Using an AI agent well is now a core engineering skill — and interviewers are starting to probe it. The differentiator isn't that you use AI; it's that you direct it with the rigour of a senior engineer.

⏱ 55 min deep read 🎯 10 sections 📊 1 diagram

By the end you'll be able to explain, with conviction:

Vibe coding vs spec-driven development, and when each is appropriate.
The plan-execute-verify loop that keeps AI work trustworthy.
How to manage context and verify output like an engineer, not a gambler.

1What "agentic coding" means now

The shift is from autocomplete to delegation — and that changes your job, not eliminates it.
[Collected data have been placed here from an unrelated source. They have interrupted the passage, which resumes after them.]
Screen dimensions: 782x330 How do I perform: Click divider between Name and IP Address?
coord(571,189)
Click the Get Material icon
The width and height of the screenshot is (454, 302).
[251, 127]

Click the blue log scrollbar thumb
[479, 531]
Early AI coding was autocomplete: suggest the next line. Agentic coding is qualitatively different — you give an AI agent a goal, and it plans, reads files, writes across multiple files, runs commands and tests, observes the results, and iterates toward the goal with a degree of autonomy. The agent operates in a loop, not a single shot.

This reframes your role from author of every line to director and reviewer of a capable but fallible collaborator. The leverage is enormous, but so is the responsibility: the agent will confidently do the wrong thing if you brief it badly. The skills that matter become specification, decomposition, context-provision, and verification — which, not coincidentally, are senior engineering skills.

💬 Interview angle

"Agentic coding moved us from autocomplete to delegation — the agent plans, edits across files, runs tests, and iterates. My job shifts from writing every line to directing and verifying, so the high-value skills are clear specs, good decomposition, and rigorous review."
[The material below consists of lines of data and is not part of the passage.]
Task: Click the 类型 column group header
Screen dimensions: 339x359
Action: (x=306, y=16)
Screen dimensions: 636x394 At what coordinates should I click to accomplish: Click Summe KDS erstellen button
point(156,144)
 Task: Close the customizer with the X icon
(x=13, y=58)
2Vibe coding — intent-first prototyping & its limits

"Vibe coding" is the loose, conversational style: you describe what you want in natural language, accept what the AI produces, and keep nudging by feel without closely reviewing each change. For prototyping — a throwaway demo, exploring an idea, a personal script — it's genuinely powerful and fast. Intent in, working-ish thing out.

Its limits show the moment the work has to last. Without close review you accumulate code you don't understand, subtle bugs, security gaps, and architectural drift — technical debt at high speed. The honest framing: vibe coding is excellent for exploration and throwaway work, and dangerous for production systems where correctness, security, and maintainability matter. Knowing which mode you're in is the senior judgment.

⚠ Common trap

The danger isn't using AI — it's shipping code you don't understand. "It works, I didn't read it" is fine for a prototype and a liability in production. The bug you can't explain is the bug you can't fix at 2 a.m.
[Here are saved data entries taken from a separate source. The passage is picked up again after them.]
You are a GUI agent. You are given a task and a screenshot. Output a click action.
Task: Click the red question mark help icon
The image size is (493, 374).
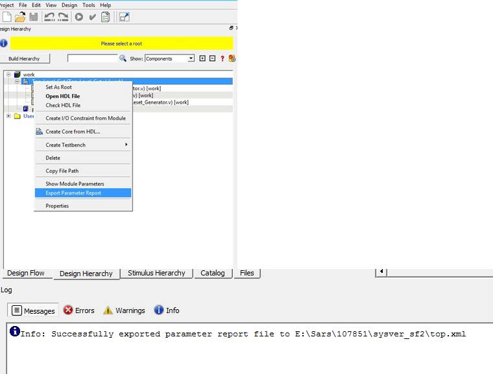point(222,58)
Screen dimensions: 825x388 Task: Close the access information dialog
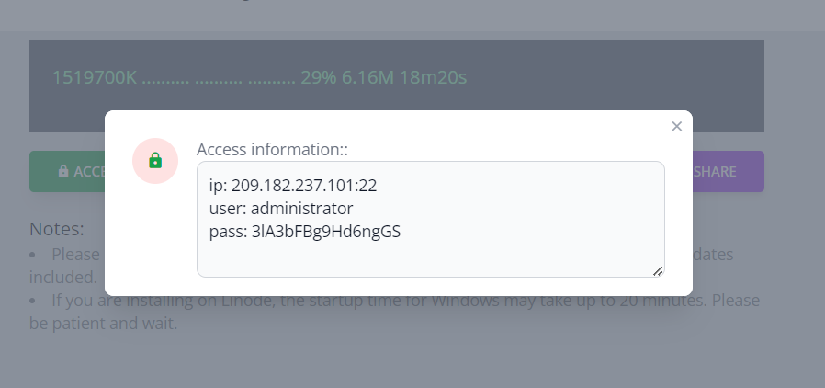[677, 126]
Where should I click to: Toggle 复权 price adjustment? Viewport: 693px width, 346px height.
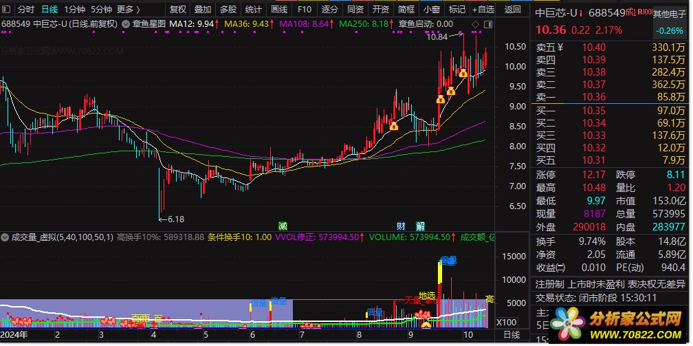pyautogui.click(x=178, y=10)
3Why spec-driven dev beats vibe coding for real work

For anything that has to be correct and maintainable, you flip the order: specify before you generate. Spec-driven development means writing a clear specification — the what, the why, the constraints, the acceptance criteria — before the agent writes code, then having it build against that spec.

Why this wins is the same reason it wins with human engineers (Module 02): a precise spec removes ambiguity, so the agent builds the right thing instead of guessing. It gives you a checklist to verify against, forces you to think the problem through (the hardest and most valuable part), and produces a durable artifact the team can review. The AI is brilliant at execution and unreliable at reading your mind — so you do the thinking, and let it do the typing.

💬 Interview angle

"For real work I'm spec-driven: I write down the what, why, constraints, and acceptance criteria before the agent generates anything. It removes ambiguity so the model builds the right thing, gives me something concrete to verify against, and forces me to do the actual thinking — which is still the hard part."

4Anatomy of a good spec / PRD

A spec that an agent (or a junior) can execute well shares a clear anatomy:

Goal & context — what we're building and why; the problem it solves.
Scope — explicitly in and out. Stating non-goals prevents over-building.
Requirements — functional and non-functional (Module 07), concrete and testable.
Constraints — tech stack, patterns to follow, things not to touch.
Acceptance criteria — how we'll know it's done and correct.

The qualities that matter most are precision and explicitness: an agent fills ambiguity with assumptions, so anything you leave unsaid is a coin flip. The same discipline that makes a good PRD for humans makes a good prompt for an agent — clarity compounds.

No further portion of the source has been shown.